Located on a residential, snow-capped street in Brooklyn’s Flatbush neighborhood, the shed-like studio is strewn with amps and pedals, and an old Steinway piano in the corner that takes up about a quarter of the entire room. This is the same place where Lange made 2019’s This Is How You Smile, his sixth album as Helado Negro, and an unlikely breakthrough for a scruffy guy in his late 30s who had previously been toiling in New York City’s underground arts scene for more than a decade. The album portrayed themes of family and Latinx visibility in shimmering colors, and served as a welcomed balm amid the horrors of the Trump era. “Lifelong history shows that brown won’t go/Brown just glows,” he murmured at the beginning of the record, as warm synth tones lifted each word up high.

As he gained renown for his meditative songs, though, his life grew more hectic. Lange zigzagged the globe playing shows, from Switzerland to Mexico to Turkey, spending months away from his longtime partner, visual artist Kristi Sword. Coming after years of nonstop music-making and touring, the demanding schedule finally caught up with him. “I got really sick,” he says, referring to both his physical and mental health. “It was just completely insane.”

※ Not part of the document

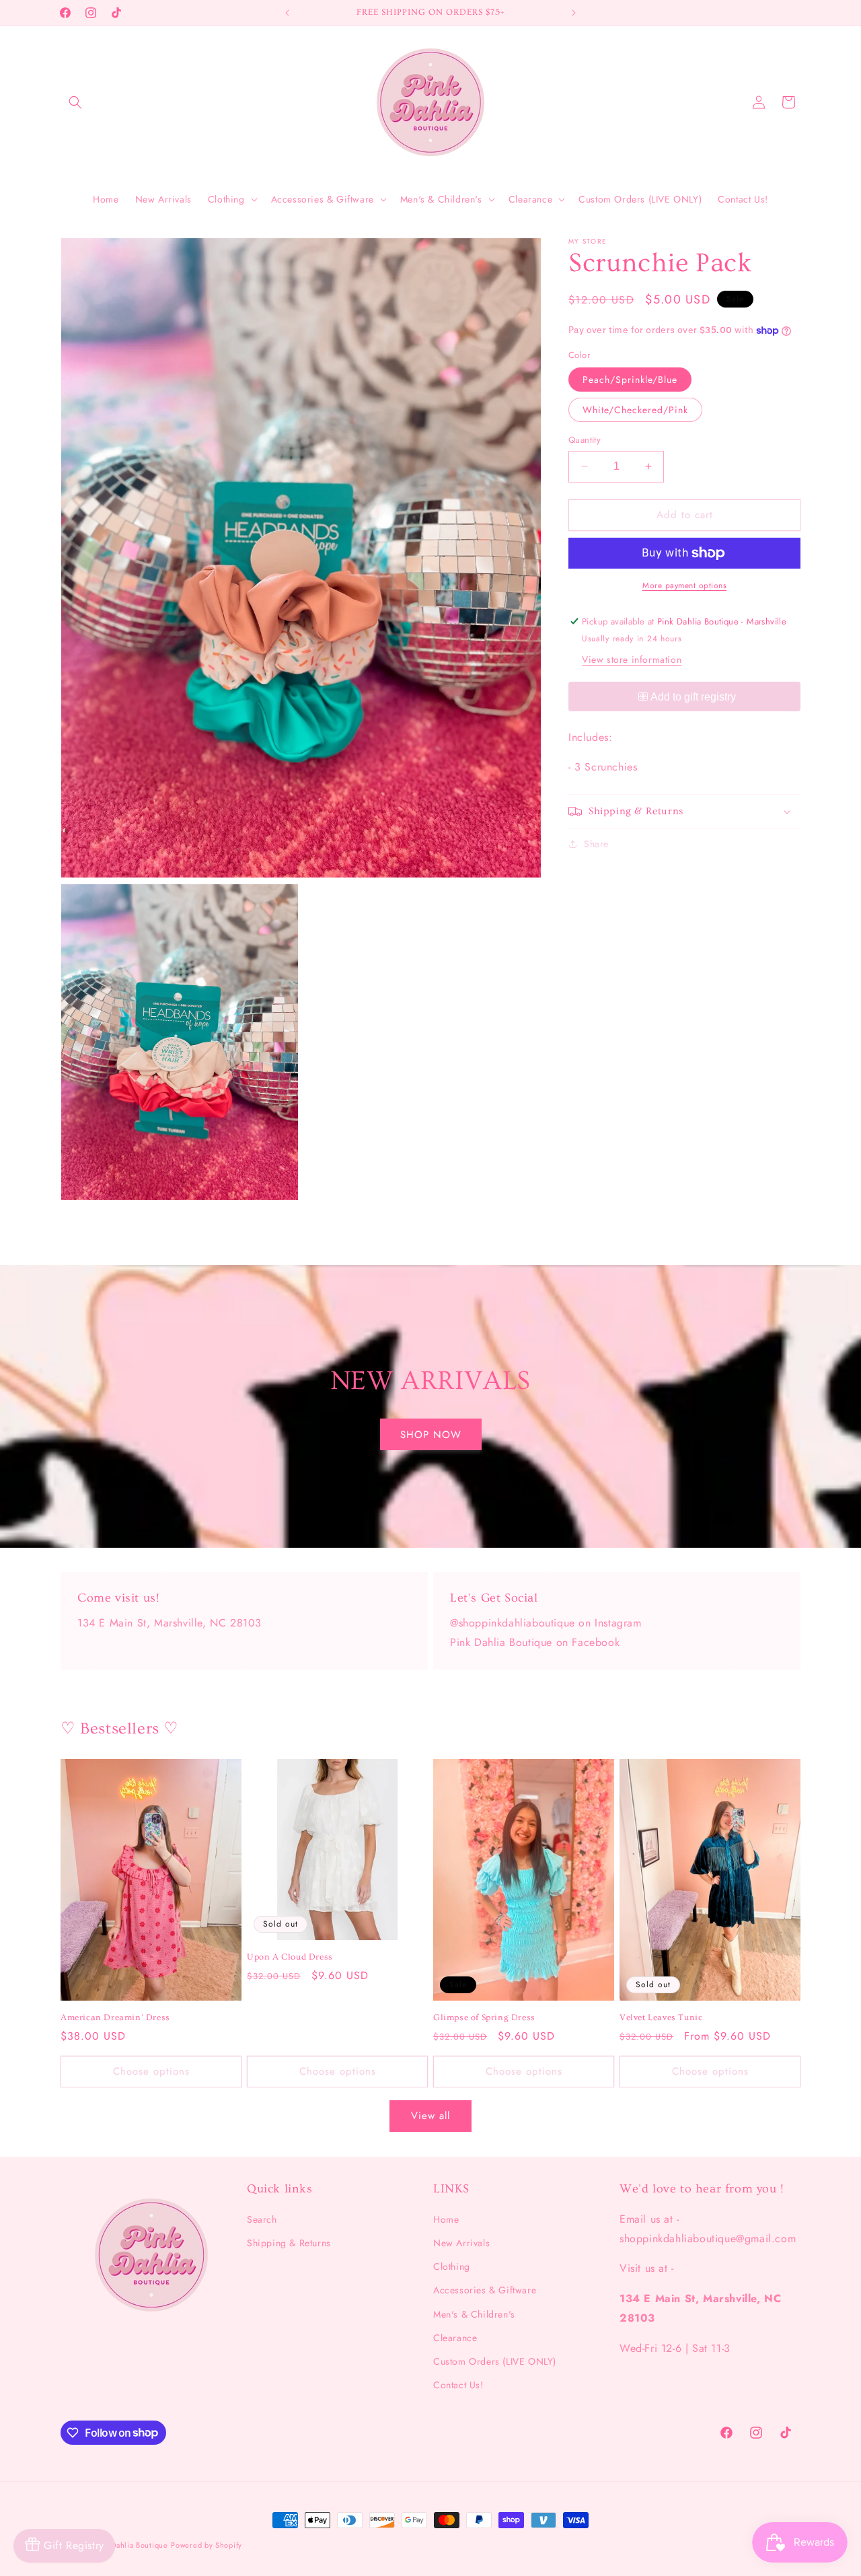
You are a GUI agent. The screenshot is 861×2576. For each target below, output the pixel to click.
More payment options (684, 585)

In March 2020, before yet another round of planned gigs, Lange and Sword ventured to Marfa, Texas, the small-town arts destination, to work on a new multimedia project together. The couple were supposed to be there for three weeks. They ended up staying six months.

As Lange recounts the story of his COVID-induced displacement, his cast-off gaze suggests a bemused mix of clarity and disbelief. Stuck in a strange place during an even stranger time, tension curved into Lange and Sword’s everyday lives. They were visitors trying to be respectful of the local community during a crisis, but it was hard to ignore how Marfa only had two small village clinics with few respirators, and how hospital capacities in nearby towns were shrinking by the day. At one point, a friend’s brother put them up in a hotel nearby. “The AC was mad tiny and barely worked,” Lange recalls. “We were cooking Instant Pot meals on top of a mini fridge—it got really strange.”

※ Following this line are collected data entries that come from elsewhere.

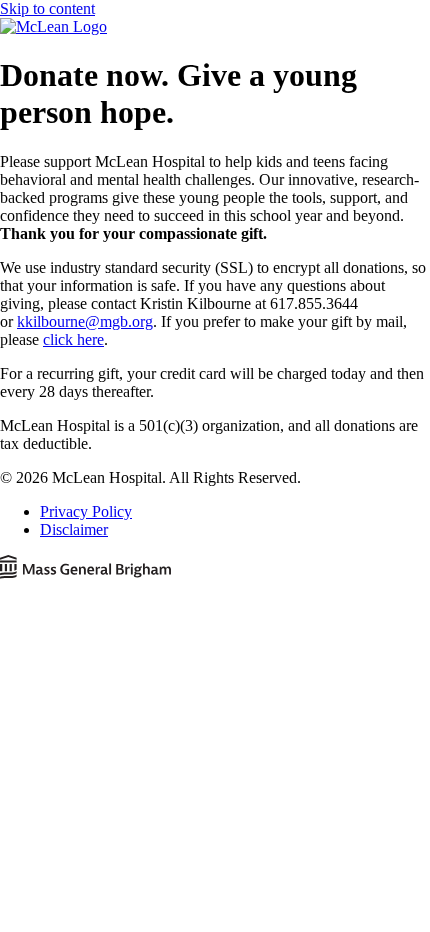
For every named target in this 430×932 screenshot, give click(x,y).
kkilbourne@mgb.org (85, 321)
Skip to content (47, 8)
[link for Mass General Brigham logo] (215, 569)
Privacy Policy (86, 511)
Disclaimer (74, 529)
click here (73, 339)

But they tried to make the most of their alien new surroundings. In June 2020, Lange released Kite Symphony, Four Variations, an instrumental piece inspired by Sword’s drawings that transmutes the Marfa landscape into floating soundscapes. It’s a gorgeous work, wide-open one minute and tense the next; creating it also helped to keep the couple’s minds off being stuck in the middle of nowhere during a global pandemic.

That same month, Lange signed to veteran indie label 4AD, a move that offered more resources for his This Is How You Smile follow-up. But the upturn in his career coinciding with his unexpected time in isolation—and his 40th birthday—forced him to face hard truths: Would he eventually just go back to the grind of nonstop records and shows again, or move in a different direction and set solid boundaries for himself?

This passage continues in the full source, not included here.